> Selected extract:
# # #
Women’s rights groups call for safe, dignified repatriation and reintegration of returnee female migrant workersThey have demanded that the government allow registration of illegally migrated women workers with the Foreign Employment Board and ensure the rights of returnee women migrant workers.
Chandan Kumar Mandal
The government should start the registration process of undocumented women migrant workers who had gone on foreign employment through informal channels, women’s rights activists have demanded.
Registering the undocumented or illegal women migrant workers with the Foreign Employment Board in the wake of special circumstances created by the Covid-19 pandemic is one of the demands raised by the women’s rights activists for ensuring rights of the returnee women migrant workers.
As the Nepali migrant workers have started returning home from Covid-19 hit labour destination countries, women’s rights groups—Women-Friendly Disaster Management group, Inter-Generational Feminist Thought Leaders’ Group and Women Humanitarian and Disaster Risk Reduction Platform—have called on the government to make special arrangements for returnee women migrant workers.
The three women’s rights groups have released a common charter of demands for the rights and protection of migrant workers and submitted it to different government agencies, including the Ministry of Labour, Employment and Social Security.
They have said that the board should begin the registration of women migrant workers in line with the provision of Article 38 of the Constitution of Nepal, which outlines the adoption of special arrangements for women’s employment, health and social security, including the provision of special arrangements that can be adopted for women workers in the Foreign Employment Act, 2007.
According to Sharu Joshi Shrestha, a gender and migration expert, the government should allow registration of undocumented female migrant workers who have reached various countries through illegal channels in view of the ongoing humanitarian crisis.
“Once they are registered with the board after contributing the amount to the welfare fund, they can receive services, insurance and compensation provided by the board. They will be entitled to state facilities like other migrant workers,” said Shrestha. “Arrangement should be made so that the undocumented migrant workers or their families back home can deposit the amount to the fund. With registration, they will also get access to the government’s reintegration plans.”
In case of the returnee women migrant workers who are unable to contribute to the welfare fund, the women’s rights activists have suggested making an arrangement where the amount could be deposited to the Corona Pandemic Prevention, Control and Treatment Fund 2076 or to the respective local units.
Although Nepal has placed a ban on sending Nepali women as domestic workers abroad, every year many women migrate for overseas jobs through informal channels owing to their impoverished situation in the country.
Rights activists have been blaming that the government’s restrictive approach of putting a blanket ban on women migrant workers has forced Nepali women to migrate through illegal and unsafe routes, making them more vulnerable.
According to rights activists, registration with the board will offer much-needed respite to the women migrant workers who are working in hiding or seeking refuge elsewhere. The registration will also protect them from frauds and traffickers.
The joint memorandum of the women’s rights groups has also raised concerns about the government’s handling of returning migrant workers from abroad.
They have demanded for a dignified repatriation and reintegration of female migrant workers, which they say was apparently lacking when Nepali women workers were repatriated from Kuwait recently.
The rights groups have pointed out that the Kuwaiti government facilitated the return of women from Kuwait, and the Nepal government did not have to spend any funds.
# # #
[Saved data entries]
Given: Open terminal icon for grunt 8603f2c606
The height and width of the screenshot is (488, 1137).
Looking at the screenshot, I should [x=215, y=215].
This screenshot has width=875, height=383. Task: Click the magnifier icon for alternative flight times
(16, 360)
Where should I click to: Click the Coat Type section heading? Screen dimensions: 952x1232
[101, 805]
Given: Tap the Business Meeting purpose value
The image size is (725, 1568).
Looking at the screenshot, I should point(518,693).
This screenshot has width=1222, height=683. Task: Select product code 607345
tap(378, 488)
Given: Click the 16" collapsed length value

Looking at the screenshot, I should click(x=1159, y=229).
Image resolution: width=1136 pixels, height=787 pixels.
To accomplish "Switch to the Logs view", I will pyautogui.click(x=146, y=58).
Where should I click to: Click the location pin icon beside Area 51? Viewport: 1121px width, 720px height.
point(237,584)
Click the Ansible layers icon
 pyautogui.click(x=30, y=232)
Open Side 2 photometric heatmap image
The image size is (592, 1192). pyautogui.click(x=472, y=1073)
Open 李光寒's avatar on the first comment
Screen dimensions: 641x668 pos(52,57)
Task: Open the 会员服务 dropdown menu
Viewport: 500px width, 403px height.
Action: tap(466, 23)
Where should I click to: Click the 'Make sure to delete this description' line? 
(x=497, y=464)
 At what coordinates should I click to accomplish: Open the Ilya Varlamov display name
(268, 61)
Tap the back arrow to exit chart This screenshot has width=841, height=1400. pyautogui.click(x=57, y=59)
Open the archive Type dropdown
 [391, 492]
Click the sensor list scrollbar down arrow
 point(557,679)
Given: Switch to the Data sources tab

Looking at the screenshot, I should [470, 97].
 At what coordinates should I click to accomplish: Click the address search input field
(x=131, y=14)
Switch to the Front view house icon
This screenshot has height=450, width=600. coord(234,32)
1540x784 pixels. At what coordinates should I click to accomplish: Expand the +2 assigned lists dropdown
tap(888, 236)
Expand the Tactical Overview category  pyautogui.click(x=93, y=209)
# # #
> Required work:
(a) In the news article, which ministry is named as one of the government agencies that received the charter of demands?
(b) Write out everything in the news article from "In case of the" down to "them more vulnerable.", and switch "blanket ban" to "sweeping ban".
The items have no connection to the news article.

> Task solutions:
(a) The Ministry of Labour, Employment and Social Security.

(b)
In case of the returnee women migrant workers who are unable to contribute to the welfare fund, the women’s rights activists have suggested making an arrangement where the amount could be deposited to the Corona Pandemic Prevention, Control and Treatment Fund 2076 or to the respective local units.
Although Nepal has placed a ban on sending Nepali women as domestic workers abroad, every year many women migrate for overseas jobs through informal channels owing to their impoverished situation in the country.
Rights activists have been blaming that the government’s restrictive approach of putting a sweeping ban on women migrant workers has forced Nepali women to migrate through illegal and unsafe routes, making them more vulnerable.